Come avete fatto tu e William Dafeldecker a riprocessare tutti quei suoni per il “Williams Mix” di John Cage? La vostra versione extended mi pare un esperimento davvero coraggioso.

Non è che abbiamo processato molto, solo dove era necessario e quando ci mancavano suoni con le giuste caratteristiche di pitch, timbro e dinamica richiesti dalla partitura. Per il resto abbiamo registrato i suoni che servono e li abbiamo montati seguendo fedelmente la partitura. Comunque una discussione più sistematica su W.M.E. la trovi qui: http://www.dafeldecker.net/projects/pdf/WME_Audio%20copy.pdf

Hai dei modelli di riferimento in particolare? Cosa ti dà l’ispirazione per continuare a costruire le tue personali “cattedrali rumorose”? Amo definirle così… Mi viene da pensarlo, soprattutto in riferimento all’ultimo e complesso “Clonic Earth”.

La tua definizione mi piace, ed in effetti il sotto-testo religioso, neanche così ermetico dopotutto, è uno degli elementi principali del disco. Per quanto riguarda i modelli, davvero non saprei essere preciso. Di certo sono influenzato da tantissime esperienze, musicali e non, ma di fatto cerco, più o meno consapevolmente, di non ricalcare nulla. Diciamo pure che cerco una certa originalità: che poi riesca a trovarla, questo è un altro discorso. Comunque sia, per me resta sempre fondamentale che il risultato abbia una dimensione per così dire “psichedelica”, che il suono possa in qualche modo trasportare altrove. 

Con chi ti piacerebbe collaborare in futuro? Cosa ascolti di solito mentre sei a casa per i fatti tuoi?

Nell’ottobre del 2016 ho suonato a Londra insieme a Puce Mary. Ho poi lavorato con Werner Dafeldecker e Pan Daijing ad una cosa che s’intitola “The Speaker”, una composizione sia elettroacustica per la radio che un atto performativo. Per quanto riguarda gli ascolti, invece: ho ascoltato i lavori di Caterina Barbieri, che mi piacciono molto.

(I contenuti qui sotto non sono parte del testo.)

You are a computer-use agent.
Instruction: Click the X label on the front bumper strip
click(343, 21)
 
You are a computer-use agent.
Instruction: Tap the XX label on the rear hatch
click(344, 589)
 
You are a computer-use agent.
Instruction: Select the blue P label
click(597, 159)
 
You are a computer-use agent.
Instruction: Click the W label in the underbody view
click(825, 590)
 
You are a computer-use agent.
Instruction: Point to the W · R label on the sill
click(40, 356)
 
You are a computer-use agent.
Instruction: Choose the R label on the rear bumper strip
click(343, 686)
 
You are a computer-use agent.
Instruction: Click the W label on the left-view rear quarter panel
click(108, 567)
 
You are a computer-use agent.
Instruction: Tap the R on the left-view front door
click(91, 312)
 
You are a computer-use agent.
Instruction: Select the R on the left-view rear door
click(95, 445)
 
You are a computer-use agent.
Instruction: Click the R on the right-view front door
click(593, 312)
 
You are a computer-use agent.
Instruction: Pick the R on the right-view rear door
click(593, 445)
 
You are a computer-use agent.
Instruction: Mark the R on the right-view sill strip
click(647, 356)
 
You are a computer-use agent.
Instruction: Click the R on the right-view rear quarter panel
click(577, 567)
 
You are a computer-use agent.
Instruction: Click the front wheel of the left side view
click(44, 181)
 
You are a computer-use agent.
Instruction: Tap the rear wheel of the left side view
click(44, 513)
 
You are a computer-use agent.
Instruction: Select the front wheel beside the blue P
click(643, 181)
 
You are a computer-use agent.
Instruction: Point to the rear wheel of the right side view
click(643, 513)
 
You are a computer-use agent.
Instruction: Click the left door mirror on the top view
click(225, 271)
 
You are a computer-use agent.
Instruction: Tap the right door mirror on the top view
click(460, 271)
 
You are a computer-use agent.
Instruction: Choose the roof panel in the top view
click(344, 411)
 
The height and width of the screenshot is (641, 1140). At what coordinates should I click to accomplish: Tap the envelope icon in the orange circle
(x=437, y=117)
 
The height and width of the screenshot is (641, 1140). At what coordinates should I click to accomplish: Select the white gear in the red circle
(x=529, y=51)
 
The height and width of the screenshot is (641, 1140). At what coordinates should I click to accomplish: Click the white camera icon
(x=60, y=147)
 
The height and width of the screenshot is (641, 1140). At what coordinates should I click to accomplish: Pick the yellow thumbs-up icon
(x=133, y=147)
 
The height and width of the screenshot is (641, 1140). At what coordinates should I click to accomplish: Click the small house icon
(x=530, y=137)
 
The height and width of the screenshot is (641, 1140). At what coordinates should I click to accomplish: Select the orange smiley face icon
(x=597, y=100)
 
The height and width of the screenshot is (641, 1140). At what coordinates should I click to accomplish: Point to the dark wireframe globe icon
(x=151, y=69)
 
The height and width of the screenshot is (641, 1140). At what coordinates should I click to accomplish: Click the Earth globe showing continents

Mi viene da pensare che il tuo sia un lavoro piuttosto materico, in alcune parti quasi “violento” all’ascolto. Alla fine la principale percezione è che però non ci sia nulla di troppo istintivo, ma di studiato invece, anche di “teutonico” quasi. Fa specie pensare alle tue origini mediterranee, ma so di contraddirmi subito se penso alla dominazione germanica avvenuta secoli fa in Sicilia, e alle numerose cattedrali normanne lì presenti. Insomma tutto questo preambolo per chiederti se ti trovi un po’ a casa tua anche in Germania…

La risposta è che in Germania vive mio figlio, e dunque ci vivo anch’io. Quindi sì, mi sento a casa perché la mia casa sono le persone che amo, e non i luoghi che abito. Per il resto, per dirla con Paul Valéry, mi trovo più a mio agio con i vizi dell’ozio che con i mostri generati dalla grande virtù.

Discografia

Valerio Tricoli

Did They, Did I? (Bowindo, 2003)

Metaprogramming From Within The Eye Of The Storm (Bowindo, 2006)

Miseri Lares (Pan, 2014)

Vixit (Second Sleep, 2016)

Clonic Earth (Pan, 2016) 

Astral Colonels (Valerio Tricoli, Anthony Pateras)

Good Times In The End Times (Immediata, 2016)

Collaborazioni

Valerio Tricoli & Stefano Pilia – Concrete Eloquent (Autoproduzione, 2003)

Dean Roberts / Valerio Tricoli – Popular Productions Redux / Auditions (Formacentric Disk, 2006)

Antoine Chessex / Valerio Tricoli – Coi Tormenti (Dilemma Records, 2010)

Valerio Tricoli / Thomas Ankersmit – Forma II (Pan, 2011)

Fabio Selvafiorita / Valerio Tricoli – Death By Water (Die Schachtel, 2011)

Bill Kouligas / Valerio Tricoli – Split (Pan, 2013)

Werner Dafeldecker / Valerio Tricoli – Williams Mix Extended (Quakebasket, 2014)

Hanno Leichtmann / Valerio Tricoli – The Future Of Discipline (Entr’acte, 2016)

Per la cronaca: la stesura dell’articolo, intervista compresa, risale alla fine del 2016. A distanza di un anno circa ho ritenuto ancora attuale pubblicare il tutto.